Final assessment: Alignment to data governance
It's never going to be a binary decision. However, establishing standards and providing thoughtful guidance to practitioners will make a meaningful difference in data governance outcomes. Within the limited scope I set, here is my assessment.
GraphQL
GraphQL SDL has a sophisticated type system, a well-defined query language and a flexible, structured extensibility approach. As a data-centric API standard, it can accomplish everything that OpenAPI can. Aligning to underlying data sources is more straightforward with metadata, and tooling makes it easier to support data governance requirements.
Due to its specialized focus, GraphQL can offer reference libraries implemented in multiple languages.
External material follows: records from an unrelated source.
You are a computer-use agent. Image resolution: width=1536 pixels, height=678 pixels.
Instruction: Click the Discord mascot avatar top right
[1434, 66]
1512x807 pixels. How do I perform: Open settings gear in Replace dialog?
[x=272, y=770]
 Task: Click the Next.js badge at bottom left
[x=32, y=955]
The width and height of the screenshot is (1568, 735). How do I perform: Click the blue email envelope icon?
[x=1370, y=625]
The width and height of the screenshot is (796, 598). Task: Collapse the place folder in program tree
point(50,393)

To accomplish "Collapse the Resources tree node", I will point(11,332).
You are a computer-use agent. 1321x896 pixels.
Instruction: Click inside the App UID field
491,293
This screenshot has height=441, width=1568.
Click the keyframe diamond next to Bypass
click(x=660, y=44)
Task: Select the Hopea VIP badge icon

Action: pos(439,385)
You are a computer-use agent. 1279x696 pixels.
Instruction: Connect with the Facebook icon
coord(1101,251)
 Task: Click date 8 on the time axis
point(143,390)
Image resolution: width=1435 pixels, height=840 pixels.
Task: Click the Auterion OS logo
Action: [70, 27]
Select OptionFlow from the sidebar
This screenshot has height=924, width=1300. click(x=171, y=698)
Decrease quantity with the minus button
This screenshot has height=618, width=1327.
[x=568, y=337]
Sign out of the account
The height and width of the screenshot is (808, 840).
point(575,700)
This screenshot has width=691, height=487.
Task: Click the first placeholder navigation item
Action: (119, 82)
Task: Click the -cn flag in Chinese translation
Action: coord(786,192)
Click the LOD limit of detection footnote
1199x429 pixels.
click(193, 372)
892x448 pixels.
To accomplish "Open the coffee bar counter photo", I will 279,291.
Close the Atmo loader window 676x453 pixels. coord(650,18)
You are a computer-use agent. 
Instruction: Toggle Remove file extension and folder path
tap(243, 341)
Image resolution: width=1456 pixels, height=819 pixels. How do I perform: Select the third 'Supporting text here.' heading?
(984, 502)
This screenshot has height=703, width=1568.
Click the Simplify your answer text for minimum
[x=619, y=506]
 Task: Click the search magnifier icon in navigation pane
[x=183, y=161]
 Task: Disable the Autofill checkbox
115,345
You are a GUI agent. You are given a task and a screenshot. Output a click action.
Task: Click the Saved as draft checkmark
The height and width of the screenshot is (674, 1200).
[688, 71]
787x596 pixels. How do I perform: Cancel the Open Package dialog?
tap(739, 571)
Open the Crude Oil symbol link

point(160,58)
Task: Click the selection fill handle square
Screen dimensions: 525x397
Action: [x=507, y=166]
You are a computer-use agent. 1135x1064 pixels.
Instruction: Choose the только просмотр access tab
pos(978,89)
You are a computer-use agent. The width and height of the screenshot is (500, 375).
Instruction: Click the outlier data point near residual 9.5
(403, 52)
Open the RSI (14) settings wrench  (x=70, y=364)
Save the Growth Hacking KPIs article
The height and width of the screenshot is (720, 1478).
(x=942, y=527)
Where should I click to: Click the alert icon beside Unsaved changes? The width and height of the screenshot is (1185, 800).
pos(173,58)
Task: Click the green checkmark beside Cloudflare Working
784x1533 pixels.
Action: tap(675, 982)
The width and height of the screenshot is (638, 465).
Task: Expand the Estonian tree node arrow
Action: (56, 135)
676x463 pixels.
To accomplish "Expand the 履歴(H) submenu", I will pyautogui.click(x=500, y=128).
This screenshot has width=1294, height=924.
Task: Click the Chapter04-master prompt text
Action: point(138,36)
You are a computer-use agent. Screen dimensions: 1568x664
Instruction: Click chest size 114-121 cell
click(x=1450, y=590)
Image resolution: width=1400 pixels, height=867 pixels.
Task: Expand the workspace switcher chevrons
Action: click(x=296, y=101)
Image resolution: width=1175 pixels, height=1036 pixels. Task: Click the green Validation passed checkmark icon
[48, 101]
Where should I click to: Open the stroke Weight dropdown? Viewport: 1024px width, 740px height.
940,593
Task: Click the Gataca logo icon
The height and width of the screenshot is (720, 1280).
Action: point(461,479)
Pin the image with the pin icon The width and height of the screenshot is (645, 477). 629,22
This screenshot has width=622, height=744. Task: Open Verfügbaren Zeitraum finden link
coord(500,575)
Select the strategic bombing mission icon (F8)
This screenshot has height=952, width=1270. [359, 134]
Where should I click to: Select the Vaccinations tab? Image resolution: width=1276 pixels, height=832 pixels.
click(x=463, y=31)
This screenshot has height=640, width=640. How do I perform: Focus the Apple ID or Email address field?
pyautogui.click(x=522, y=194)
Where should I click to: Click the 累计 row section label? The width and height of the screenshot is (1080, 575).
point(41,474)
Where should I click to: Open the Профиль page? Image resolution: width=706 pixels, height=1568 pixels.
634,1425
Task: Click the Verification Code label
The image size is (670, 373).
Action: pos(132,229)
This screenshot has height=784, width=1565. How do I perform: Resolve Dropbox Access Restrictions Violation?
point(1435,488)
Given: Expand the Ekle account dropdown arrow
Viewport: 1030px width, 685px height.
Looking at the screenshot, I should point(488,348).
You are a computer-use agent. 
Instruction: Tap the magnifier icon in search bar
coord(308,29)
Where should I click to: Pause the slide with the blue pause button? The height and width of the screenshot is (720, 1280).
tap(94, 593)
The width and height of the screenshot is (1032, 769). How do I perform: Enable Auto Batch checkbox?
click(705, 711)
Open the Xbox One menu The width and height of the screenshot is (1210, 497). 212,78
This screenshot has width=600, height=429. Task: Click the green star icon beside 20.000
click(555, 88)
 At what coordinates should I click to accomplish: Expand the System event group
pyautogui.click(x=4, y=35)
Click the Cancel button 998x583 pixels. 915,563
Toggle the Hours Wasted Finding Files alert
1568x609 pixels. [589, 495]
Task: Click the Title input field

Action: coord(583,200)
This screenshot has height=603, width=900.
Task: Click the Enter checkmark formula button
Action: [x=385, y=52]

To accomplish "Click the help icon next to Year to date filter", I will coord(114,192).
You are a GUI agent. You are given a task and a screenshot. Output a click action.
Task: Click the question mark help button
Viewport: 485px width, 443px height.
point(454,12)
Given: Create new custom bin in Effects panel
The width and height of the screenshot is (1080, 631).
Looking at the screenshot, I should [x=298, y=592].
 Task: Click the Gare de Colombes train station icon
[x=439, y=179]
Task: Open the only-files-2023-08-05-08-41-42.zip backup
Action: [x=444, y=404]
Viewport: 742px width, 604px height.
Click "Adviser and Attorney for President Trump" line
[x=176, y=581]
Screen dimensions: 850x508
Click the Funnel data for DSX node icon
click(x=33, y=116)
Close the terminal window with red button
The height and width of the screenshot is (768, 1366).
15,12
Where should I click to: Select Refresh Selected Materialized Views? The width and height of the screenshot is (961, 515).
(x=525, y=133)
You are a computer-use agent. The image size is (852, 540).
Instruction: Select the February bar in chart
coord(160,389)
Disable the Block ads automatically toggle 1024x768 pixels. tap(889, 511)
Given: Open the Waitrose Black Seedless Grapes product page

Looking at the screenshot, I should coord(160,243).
These libraries parse GraphQL schemas and queries and connect them to code, facilitating the integration of databases and business logic into a response.
This request-handling model provides hooks that support data governance objectives. For example, it can evaluate and record data accuracy inline or track data use with rich contextual information. This well-designed, at-the-edge data processing model is adaptable and customizable to meet data governance needs.
OpenAPI
OpenAPI is widely used, well-known, and beloved by many developers. While you can build a data delivery platform with OpenAPI, it will be more DIY. You will need to make additional design decisions and acquire tooling to make this strategy support data governance objectives.
Conclusion
As an API strategy supporting a semantic layer across a group of distributed data producers, GraphQL has many advantages. It would’ve been hard to take GraphQL seriously five years ago, but the technology landscape has evolved.
Hand-coding GraphQL resolvers isn’t on my bucket list – what makes this feasible is automated GraphQL. There are credible vendors with excellent GraphQL automation capabilities that make this a viable and attractive approach.
OpenAPI, gRPC, and API gateway vendors are also practical solutions. They align more with historical practices and perhaps are an easier “sell” to certain stakeholders. But they are less capable out of the box.
Establishing internal standards and practices to maintain lineage back to underlying data, generating audit evidence, managing fine-grained access controls, and supporting consistent experiences across multiple client protocols, requires technical leadership, architecture, and design across a distributed data delivery environment. And that’s hard to do.